As at 13 June 2012, which is the latest practicable date prior to the publication of the Notice of Meeting, options were outstanding to subscribe for a total number of 2,160,900 ordinary shares, or 0.6% of the Company’s issued share capital. If the proposed authority were to be used in full and all of the repurchased shares were cancelled (but the Company’s issued share capital otherwise remained unaltered), the total number of options to subscribe for ordinary shares at that date would represent approximately 0.6% of the Company’s issued share capital (excluding treasury shares).
Supplier payment policy
The Company does not follow any particular supplier payment code of practice. The Company has due regard to the payment terms of suppliers and generally settles all undisputed accounts within 30 days of the due date for payment. At 31 March 2012 the Company’s trade creditors, amounting to £1.3m (2011: £0.9m), represented 25 days (2011: 25 days) of its annual purchases.

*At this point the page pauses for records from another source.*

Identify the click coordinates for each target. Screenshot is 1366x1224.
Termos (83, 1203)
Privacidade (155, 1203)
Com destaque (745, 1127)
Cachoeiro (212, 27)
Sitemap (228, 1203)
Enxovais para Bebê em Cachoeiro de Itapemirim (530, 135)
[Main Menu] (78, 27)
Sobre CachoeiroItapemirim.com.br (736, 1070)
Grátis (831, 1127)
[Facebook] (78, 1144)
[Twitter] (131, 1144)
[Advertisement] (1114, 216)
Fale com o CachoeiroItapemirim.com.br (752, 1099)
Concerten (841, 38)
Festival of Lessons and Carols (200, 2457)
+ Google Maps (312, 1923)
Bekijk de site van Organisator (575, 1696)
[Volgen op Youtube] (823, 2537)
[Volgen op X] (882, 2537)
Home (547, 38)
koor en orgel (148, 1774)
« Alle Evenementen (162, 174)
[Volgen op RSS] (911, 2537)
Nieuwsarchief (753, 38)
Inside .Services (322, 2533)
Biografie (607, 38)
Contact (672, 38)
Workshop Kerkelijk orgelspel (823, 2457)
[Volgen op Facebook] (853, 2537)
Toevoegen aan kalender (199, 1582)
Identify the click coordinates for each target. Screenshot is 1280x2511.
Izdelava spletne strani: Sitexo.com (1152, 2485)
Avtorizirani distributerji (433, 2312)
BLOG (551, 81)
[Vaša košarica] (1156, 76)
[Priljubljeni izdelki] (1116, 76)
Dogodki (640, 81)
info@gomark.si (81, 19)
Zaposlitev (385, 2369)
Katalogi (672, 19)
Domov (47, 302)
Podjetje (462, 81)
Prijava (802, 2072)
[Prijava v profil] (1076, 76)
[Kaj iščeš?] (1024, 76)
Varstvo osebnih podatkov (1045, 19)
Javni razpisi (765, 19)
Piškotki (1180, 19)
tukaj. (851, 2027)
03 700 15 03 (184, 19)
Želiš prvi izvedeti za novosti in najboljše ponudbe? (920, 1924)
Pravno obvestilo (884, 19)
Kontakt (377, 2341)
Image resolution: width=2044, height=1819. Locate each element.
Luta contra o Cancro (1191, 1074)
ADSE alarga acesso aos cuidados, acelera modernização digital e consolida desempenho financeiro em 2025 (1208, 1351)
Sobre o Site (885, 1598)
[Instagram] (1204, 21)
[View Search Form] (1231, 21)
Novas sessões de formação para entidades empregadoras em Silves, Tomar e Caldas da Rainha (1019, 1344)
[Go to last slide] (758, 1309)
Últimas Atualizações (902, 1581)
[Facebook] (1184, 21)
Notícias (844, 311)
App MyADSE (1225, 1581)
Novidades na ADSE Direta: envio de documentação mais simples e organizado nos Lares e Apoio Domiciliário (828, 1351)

Group companies made charitable donations amounting to £46,015, principally to universities, (2011: £2,451) during the financial year. There were no political donations (2011: £nil).
On 13 June 2012, the Company had been notified, in accordance with chapter 5 of the Disclosure and Transparency Rules, of the following voting rights as a shareholder of the Company.
|31 March 2012||13 June 2012|
voting rights and
voting rights and
|Sprucegrove Investment Management Ltd||22,317,670||5.94||22,317,670||5.92||Indirect|
|Massachusetts Financial Services Company||18,904,896||5.03||18,904,896||5.01||Indirect|
|Capital Research and Management Company||18,804,168||5.00||18,804,168||4.99||Indirect|
|Schroder Investment Management||18,667,466||4.97||18,667,466||4.95||Indirect|
|Norges Bank Investment Management||11,293,494||3.01||15,294,184||4.06||Direct|
|Sanderson Asset Management Ltd||14,891,762||3.96||14,891,762||3.95||Direct|
|Barclays Bank PLC||14,646,007||3.90||14,646,007||3.88||Indirect|
|Legal and General Group Plc||14,874,651||3.96||11,248,247||2.98||Direct|
Annual General Meeting
The Company’s Annual General Meeting will be held on 24 July 2012. The Notice of Meeting, together with an explanation of the proposed resolutions, is enclosed with this Annual Report and is also available on the Company’s website at www.halma.com.
The Board will propose three special resolutions under Special Business at the Annual General Meeting, in accordance with the EU Shareholder Rights Directive implemented in August 2009, to permit the Company to retain the ability to call general meetings (other than annual general meetings) at 14 days’ notice rather than 21 days’ notice.
Each of the persons who is a Director at the date of approval of this Annual Report confirms that:
- so far as the Director is aware, there is no relevant audit information of which the Company’s auditors are unaware; and
- the Director has taken all the steps that he/she ought to have taken as a director in order to make himself/herself aware of any relevant audit information and to establish that the Company’s auditors are aware of that information.
This confirmation is given and should be interpreted in accordance with the provisions of s418 of the Companies Act 2006.
Deloitte LLP have expressed their willingness to continue in office as auditors and a resolution to reappoint them will be proposed at the forthcoming Annual General Meeting.